Julio Cortázar — Question à laquelle il m'est absolument impossible de répondre d'une façon définitive et globale, car une première réponse correspondrait à cette période de la vie où l'on affronte la réalité comme un enfant et dans certains cas on la considère comme satisfaisante, en s'en tenant à la dimension de ce qu'on appelle couramment « la réalité ».
Dans mon cas, mes premiers souvenirs sont plutôt des fragments de souvenirs qui commencent avec ma petite enfance. Disons que vers six ou sept ans, je me vois acceptant cette réalité que me montraient mes parents, que me montraient mes sensations. C'est-à-dire l'acceptant entièrement et, en même temps, la transposant continuellement dans des registres de type verbal.

Omar Prego — Qu'entends-tu par « type verbal » ?

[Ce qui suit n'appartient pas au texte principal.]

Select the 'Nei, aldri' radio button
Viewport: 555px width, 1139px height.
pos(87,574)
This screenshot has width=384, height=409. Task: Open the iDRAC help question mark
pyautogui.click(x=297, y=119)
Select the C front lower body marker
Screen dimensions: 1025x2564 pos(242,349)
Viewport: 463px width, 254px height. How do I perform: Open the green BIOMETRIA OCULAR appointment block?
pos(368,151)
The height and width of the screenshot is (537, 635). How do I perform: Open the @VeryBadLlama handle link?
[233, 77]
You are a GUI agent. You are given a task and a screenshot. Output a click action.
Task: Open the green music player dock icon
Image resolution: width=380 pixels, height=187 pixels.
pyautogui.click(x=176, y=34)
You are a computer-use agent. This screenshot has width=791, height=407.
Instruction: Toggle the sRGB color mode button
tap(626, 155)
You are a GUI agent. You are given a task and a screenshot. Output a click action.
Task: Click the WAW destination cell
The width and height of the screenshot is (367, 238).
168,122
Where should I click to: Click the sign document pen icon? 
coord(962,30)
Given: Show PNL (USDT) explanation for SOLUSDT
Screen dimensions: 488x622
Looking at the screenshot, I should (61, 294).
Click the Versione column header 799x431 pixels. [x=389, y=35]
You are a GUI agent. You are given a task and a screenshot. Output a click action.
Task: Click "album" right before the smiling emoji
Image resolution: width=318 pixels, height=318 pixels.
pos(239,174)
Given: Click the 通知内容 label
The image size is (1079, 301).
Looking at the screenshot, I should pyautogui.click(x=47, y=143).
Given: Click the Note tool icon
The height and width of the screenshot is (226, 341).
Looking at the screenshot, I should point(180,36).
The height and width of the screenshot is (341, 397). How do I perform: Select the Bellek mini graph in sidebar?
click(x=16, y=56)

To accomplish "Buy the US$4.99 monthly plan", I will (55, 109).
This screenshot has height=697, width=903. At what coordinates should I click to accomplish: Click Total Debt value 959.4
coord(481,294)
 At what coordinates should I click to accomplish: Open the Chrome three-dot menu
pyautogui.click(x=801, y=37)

Julio Cortázar  — Je veux dire que le fait qu'un objet ait eu un nom ne réduisait pas ce nom à l'utilisation réaliste de l'objet, comme le fait en général un enfant. Un enfant apprend que tel objet s'appelle chaise et alors il demande ensuite une chaise ou il va chercher une chaise mais pour lui le mot « chaise » n'a plus de sens en dehors de l'objet qu'il représente. Ce mot est devenu une valeur simplement fonctionnelle, une valeur d'utilisation.
Curieusement, mes premiers souvenirs sont de différenciation. Une sorte de soupçon, autrement dit : si j'explorais la réalité sous l'aspect du langage, sous l'aspect sémantique, la réalité, pour moi, n'était pas complète, n'était pas satisfaisante. Et même — cela un peu plus tard, vers les huit ou neuf ans — je suis entré dans une période qui aurait pu être dangereuse et déboucher sur la folie : c'est-à-dire que les mots commençaient à valoir autant sinon plus que les choses elles-mêmes.

Omar Prego — Une sorte de substitution de la réalité...

Julio Cortázar — Un mot pouvait me fasciner. Il y avait les mots que j'aimais, ceux que je n'aimais pas, ceux qui avaient une certaine forme, une certaine couleur. Un de mes souvenirs d'enfance, c'est de me voir, étant malade [...] écrire des mots avec mon doigt sur un mur. Je tendais le doigt et j'écrivais des mots, je les voyais prendre corps dans l'espace. Des mots dont beaucoup déjà étaient des mots fétiches, des mots magiques.
C'est quelque chose qui m'a ensuite poursuivi tout au long de l'existence. Il y avait certains noms propres qui, va savoir pourquoi, prenaient en moi une valeur magique. A cette époque-là, il y avait une actrice espagnole, très connue en Argentine, qui s'appelait Lola Membrives. Je me revois donc malade — je devais avoir dans les sept ans — écrivant du bout du doigt dans l'air Lo-la Mem-bri-ves et une fois encore, Lo-la Mem-bri-ves. Le mot était là comme dessiné dans l'air et me donnait l'impression que je m'identifiais profondément à lui. De Lola Membrives, en elle-même, je ne savais pas grand-chose, je ne l'avais jamais vue et je ne la vis jamais, c'étaient mes parents qui allaient voir les pièces où elle jouait. Mais ce nom de femme avait pour moi une valeur fétiche. Et c'est dès ce moment-là que j'ai commencé à jouer avec les mots, à les détacher de plus en plus de leur utilité pratique et que j'ai commencé à découvrir les palindromes, qu'on a remarqués ensuite dans mes livres.

Omar Prego — Dans le dernier, par exemple.

Julio Cortázar — Oui, dans Deshoras, il y a une nouvelle, « Satarsa », qui naît d'un palindrome. Autrement dit, j'étais un enfant fasciné par le fait qu'en lisant à l'envers une phrase ou un mot, on avait une répétition ou un sens différent — écrire en l'air « Roma » et lire « amor » en inversant le sens des lettres, voilà qui était fascinant. J'ignorais l'existence des palindromes mais quand je découvris dans un livre le premier, le plus classique, celui qui dit « Dabale arroz a la zorra el abad », qui est une phrase très longue, quand je l'écrivis sur du papier ou dans l'air et que je me rendis compte que ça disait la même chose dans les deux sens, je me sentis installé dans une situation de relation magique avec le langage.
De là à affirmer qu'il est impossible de comprendre comment des gens peuvent vivre sans écrire. Je ne sais pas. Je crois qu'on peut très bien vivre sans écrire.

Julio Cortázar, Entretiens avec Omar Prego, traduit par Françoise Rosset, Gallimard, 1986 (« Folio essais »), pp. 33-35.